Visitors are seen at the Mob Experience at the Tropicana on Tuesday, March 1, 2011.

Even as the Las Vegas Mob Experience was filing for bankruptcy on Monday, a state judge hit its developers and managers with sanctions for their conduct in one of the many lawsuits filed by disgruntled Experience investors and creditors.

Clark County District Court Judge Kenneth Cory ordered that $24,347 in sanctions be paid by Experience developers Jay Bloom and Louis Ventre, Experience manager Michael Unger and two Bloom companies: The Mafia Collection LLC and Eagle Group Holdings LLC.

The sanctions were ordered to cover some of the legal fees of Experience investor James Beckmann, who is suing Bloom, Ventre and the other defendants over allegations he invested hundreds of thousands of dollars in The Experience and helped procure some of its mobster artifacts under an arrangement in which he would be co-owner of the attraction.

Beckmann’s lawsuit, filed by Las Vegas law firm Pisanelli Bice PLLC, said that despite the promises of ownership, the defendants later defrauded him out of his equity interest in The Experience.

The defendants denied the allegations through their attorney, saying Beckmann came to the case with "unclean hands" and didn’t procure any artifacts for The Experience.

Murder Inc., the bankrupt owner of The Experience, is not a party to the lawsuit.

While Bloom, Ventre and the other defendants in the Beckmann case denied wrongdoing, at one point they did agree to pay him $735,000 over two years to settle the lawsuit, court records show.

But when it came time to sign the settlement papers, the parties differed over whether the debt could be discharged, or canceled, in the event any of the defendants filed for bankruptcy.

Attorneys for Beckmann insisted the defendants had agreed the debt would not be dischargeable, as their dealings with Beckmann involved fraud. The defendants denied the fraud allegation.

Cory, after questioning judges who had been involved in the settlement talks, said in his ruling Monday he couldn’t determine whether the fraud allegation was part of the settlement that had been agreed to.

"The court feels that the settlement agreement is not enforceable, but the defendants should be sanctioned for their failure to participate in good faith settlement discussions," Cory’s order said.

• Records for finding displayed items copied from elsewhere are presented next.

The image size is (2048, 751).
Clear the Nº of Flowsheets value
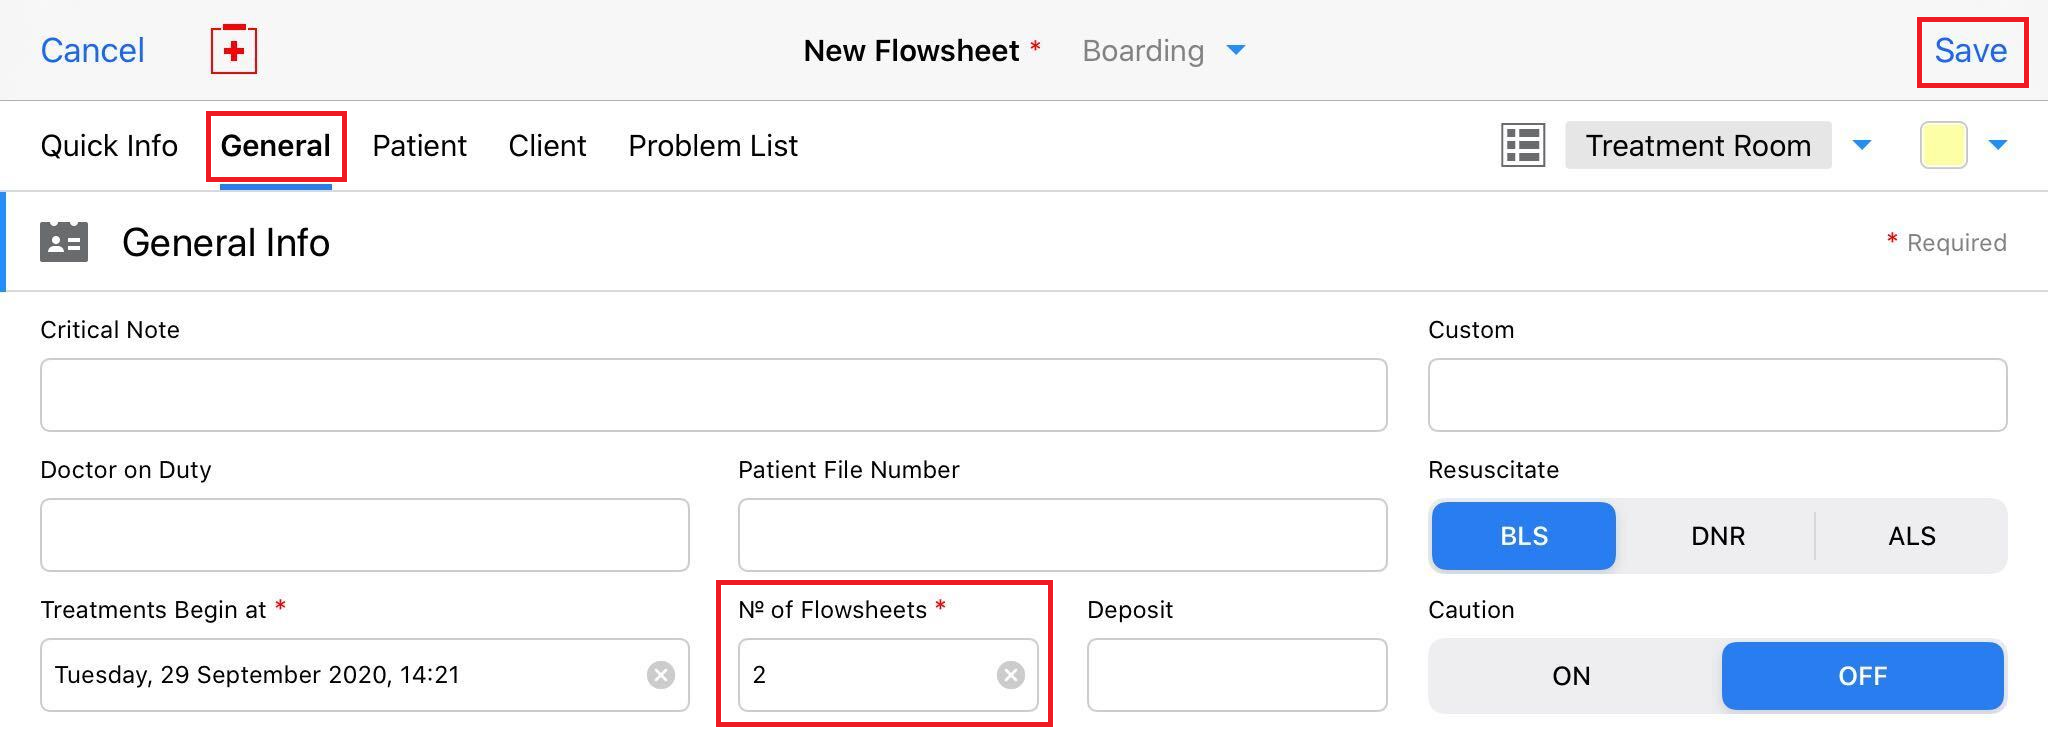pyautogui.click(x=1011, y=675)
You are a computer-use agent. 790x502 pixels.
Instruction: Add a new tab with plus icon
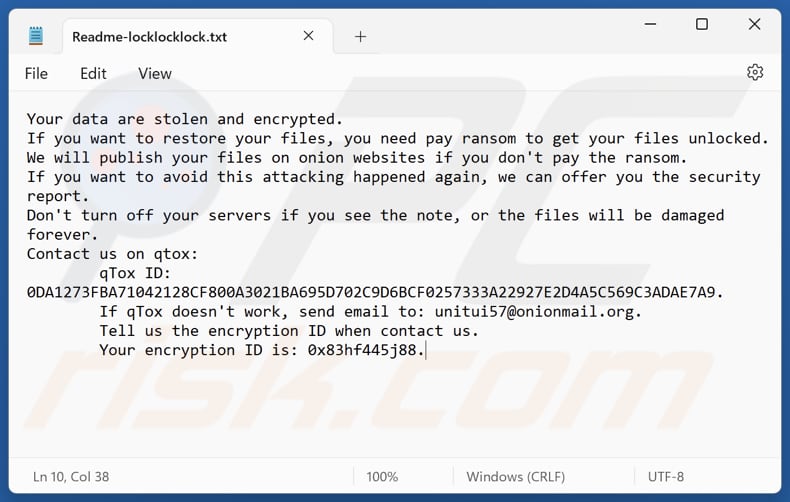click(360, 36)
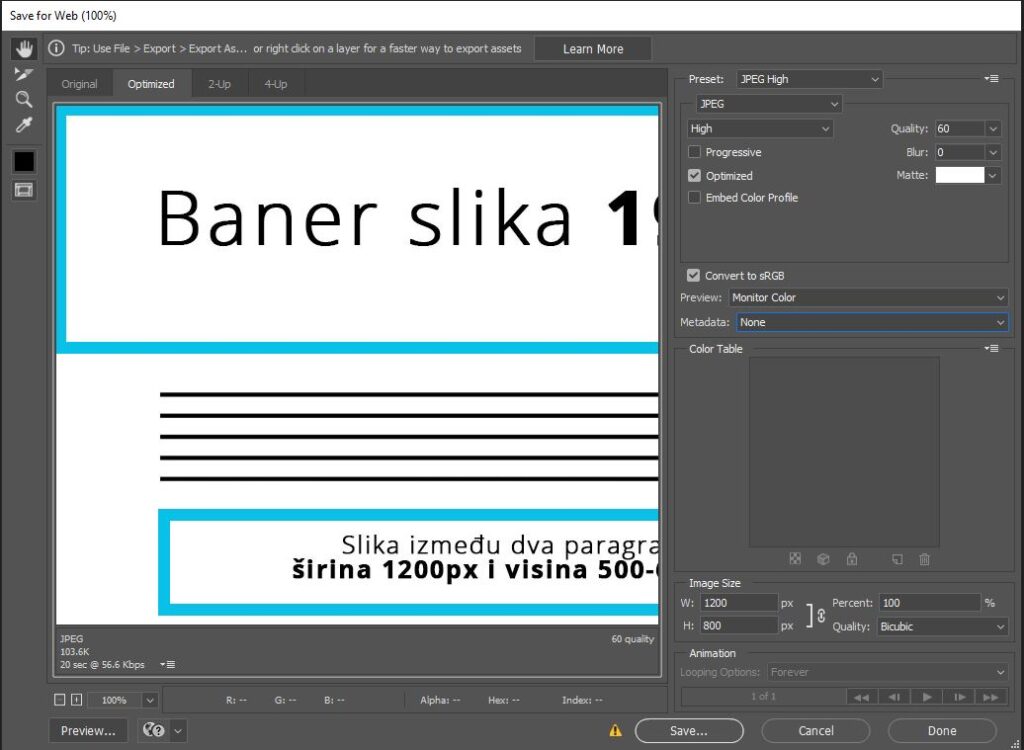The height and width of the screenshot is (750, 1024).
Task: Switch to the 2-Up tab
Action: [219, 84]
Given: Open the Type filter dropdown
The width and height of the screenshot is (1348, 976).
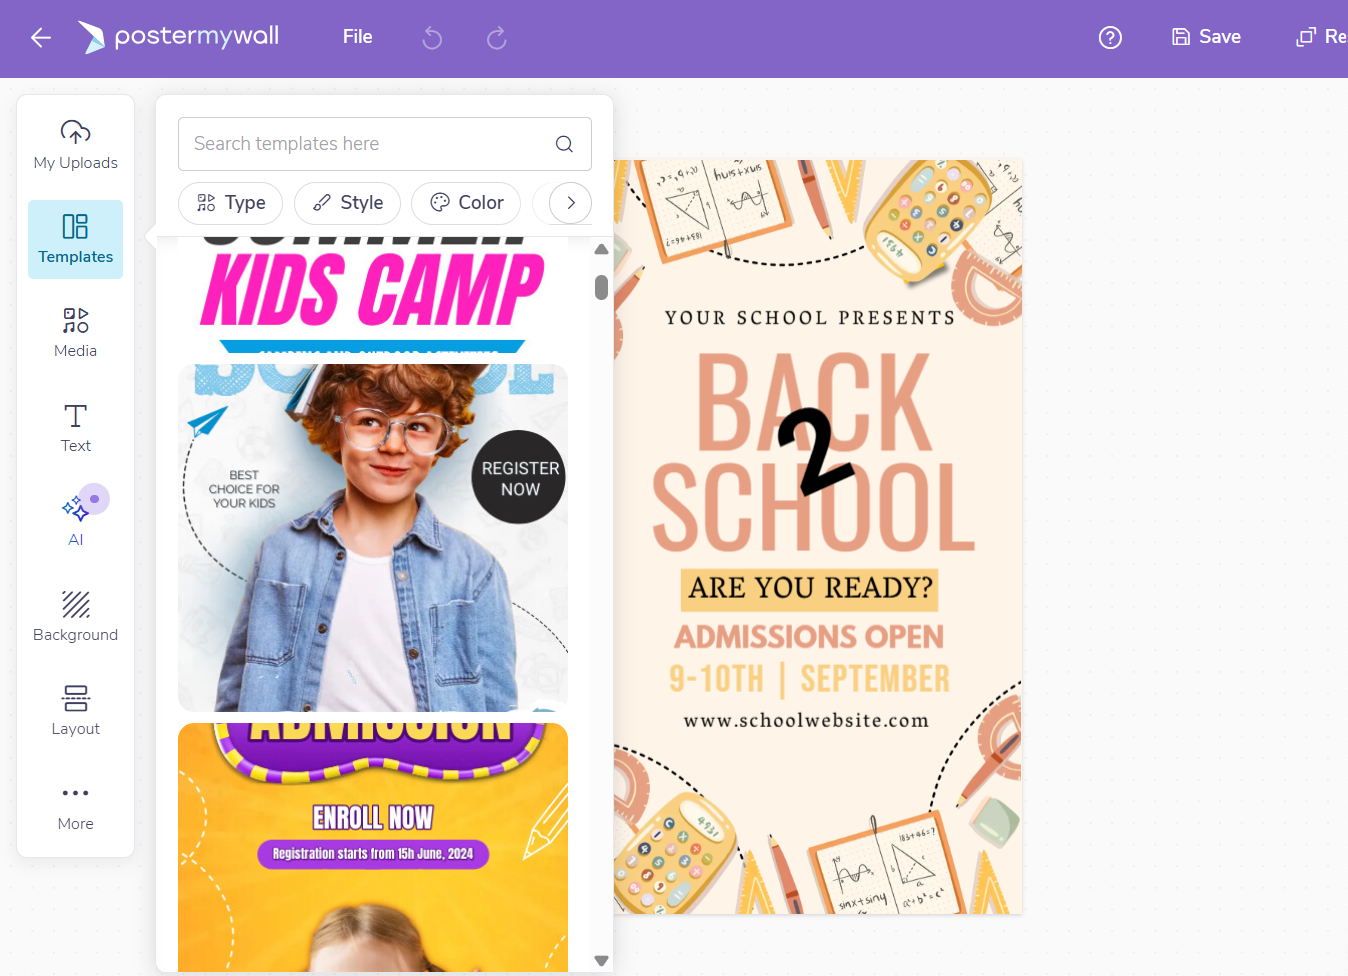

With Beckmann’s motion to enforce the settlement simultaneously denied by Cory, the lawsuit will likely continue unless a confirmable settlement is reached.

And whether the defendants will agree among themselves on how to pay the $24,347 is an open question, as Bloom and Ventre had a falling out and are litigating against each other, with Unger on Ventre’s side.

On top of that, Murder Inc. is refusing to indemnify Bloom for his legal costs in another lawsuit — something Bloom’s attorney may have to take up with the bankruptcy court now that Murder Inc. is operating in Chapter 11.

Bloom was the lead Experience developer and manager until this summer, when he said he voluntarily left and put most of his equity into escrow so more money could be raised for the struggling attraction at the Tropicana resort. Ventre says Bloom was forced out by investors who refused to put more money into the business unless Bloom left.